Cash Flow Statement Flashcards
The Cash Flow Statement
Tracks the movement of cash through a business over a period of time
Like a check register recording co transactions using cash and deposits
What does the Cash Flow statement show?
Cash on hand at the start of a period + Cash received in the period - cash spend in the period = cash on hand at the end of the period.
What Cash Transactions lower cash?
- paying salaries lowers cash
- Paying for equipment lowers cash
- Paying of a loan lowers cash
What cash transactions increase cash?
- receiving money borrowed from a bank
- receiving money from investors for stock
- receiving money from customers
What occurs in cash transactions?
Cash actually changes hands.
Non-Cash Transactions
Company activities where no cash moves into or out of the company accounts
Have no effect on the Cash Flow Statement, but can affect the Income Statement and Balance Sheet
What are examples of non-cash transactions?
- Shipping product to a customer
- receiving supplies from a vendor
- receiving raw materials required to make the product (for material transfer transactions - cash does not change hands during the transaction
When does a company pay and receive cash in on cash transactions?
Cash comes in when the customer pays for the product, not when the company ships it.
Cash moves out of the company when it pays for materials, not when the company orders or receives them.
Positive Cash Flow
The company has more cash at the end of the period than at the beginning.
Negative Cash Flow
the company has less cash at the end of the period than at the beginning
too much negative cash flow can result in a company going broke, or insolvent.
What are two sources of cash a business can receive?
- Operating activities - receiving payment from customers
2. Financing activities - selling stock or borrowing money
What are four different uses cash goes out of the business?
- Operating activities - paying suppliers and employees
- Financial activities - paying interest and principal on debt or paying dividends to shareholders.
- Making major capital investments in long lived productive assets like machines
- Paying income taxes to the government
Cash from Operations
Normal day-to-day business activities (making and selling product) of a business is called operations.
Is shown separate from other cash flows on Cash Flow Statement Examples: - Cash receipts - Cash disbursments - Cash receipts
Cash receipts
Inflows of money coming from operation the business
Cash disbursements
Outflows of money used in operating the business
Cash from Operations
Cash receipts - Cash disbursements = cash from operations
Cash Receipts
- Collections or receipts comes from collecting from customers
- Increase the amount of cash the company has on hand.

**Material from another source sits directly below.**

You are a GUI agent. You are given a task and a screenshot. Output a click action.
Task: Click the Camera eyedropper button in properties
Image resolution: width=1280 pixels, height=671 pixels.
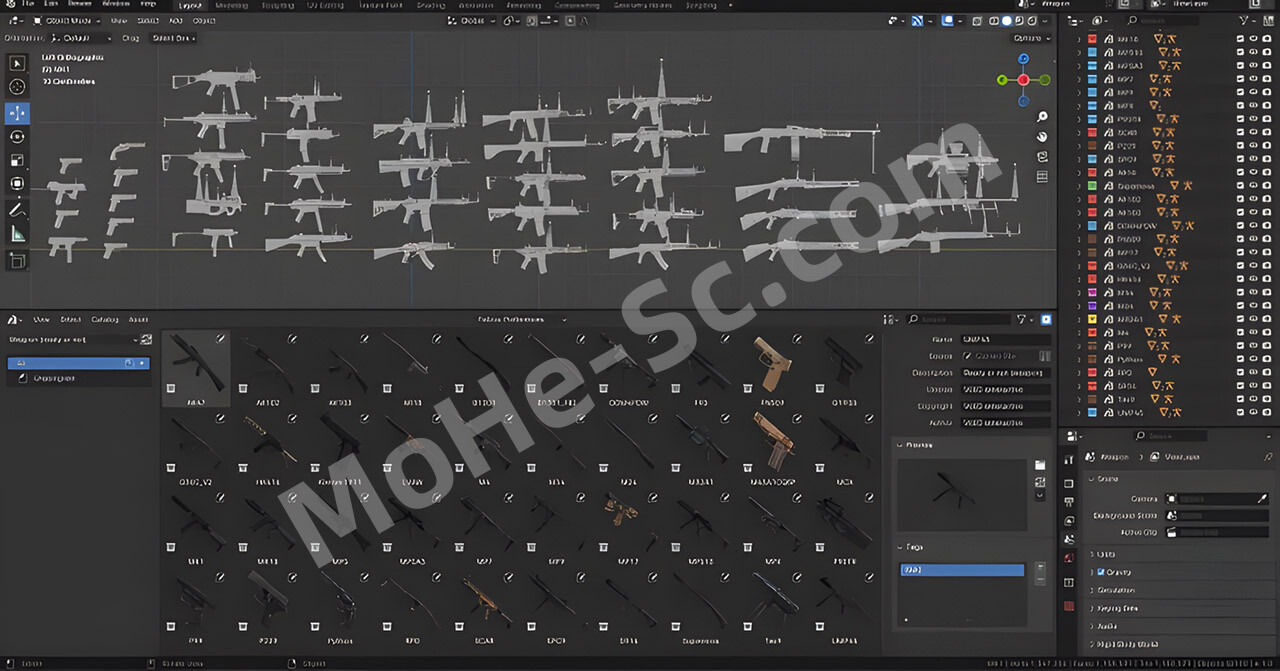click(1262, 498)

- Receiving cash decreases the amount that is due on receivable show on the Balance Sheet.
- Are not profits (profits are recorded on Income Statement)
Cash Disbursements
writing a check to pay for the rent, for inventory and supplies or worker’s salary
- lowers the amount of cash the company has on hand
- cash payments to suppliers lowers the amount the company owes as reported in accounts payable on the balance Sheet.
What are the major cash flows:
- Cash from Operations
- Investment in fixed assets - buying a manufacturing facility and machinery to make a product.
- Financial activities- such as selling stock to investors, borrowing money from banks, paying dividends, or paying taxes to the government.
Fixed Asset Purchases
Money spent to buy property, plant, and equipment - long term investment in the long-term capability of the company to manufacture and sell product.
Is not considered part of operations and not reported in cash disbursements form operations.
PPE purchases are investments in productive assets.
After paying business will have less cash
Depreciation of fixed assets does not use cash
Net Borrowings
New Borrowings - Amount Paid Back = Net Borrowings
increases the amount of cash the company has on hand.
Paying back a loan will decrease the cash on hand
Income Taxes Paid and Income Taxes Owed
Everything a business sells something it owes more income tax.
Cash is reduced when the check is written to the government when cash is reduced on hand.
Reported on Cash Flow Statement
Sale of Stock: New Equity
When people invest in stock they exchange one price of paper for another, real US Currency for a stock certificate
Cash increases when stock is sold
Ending Cash Balance
Beginning Cash Balance - Cash Transactions = Ending Cash Balance
Beginning cash on hand + Cash received- cash spent = ending cash on hand.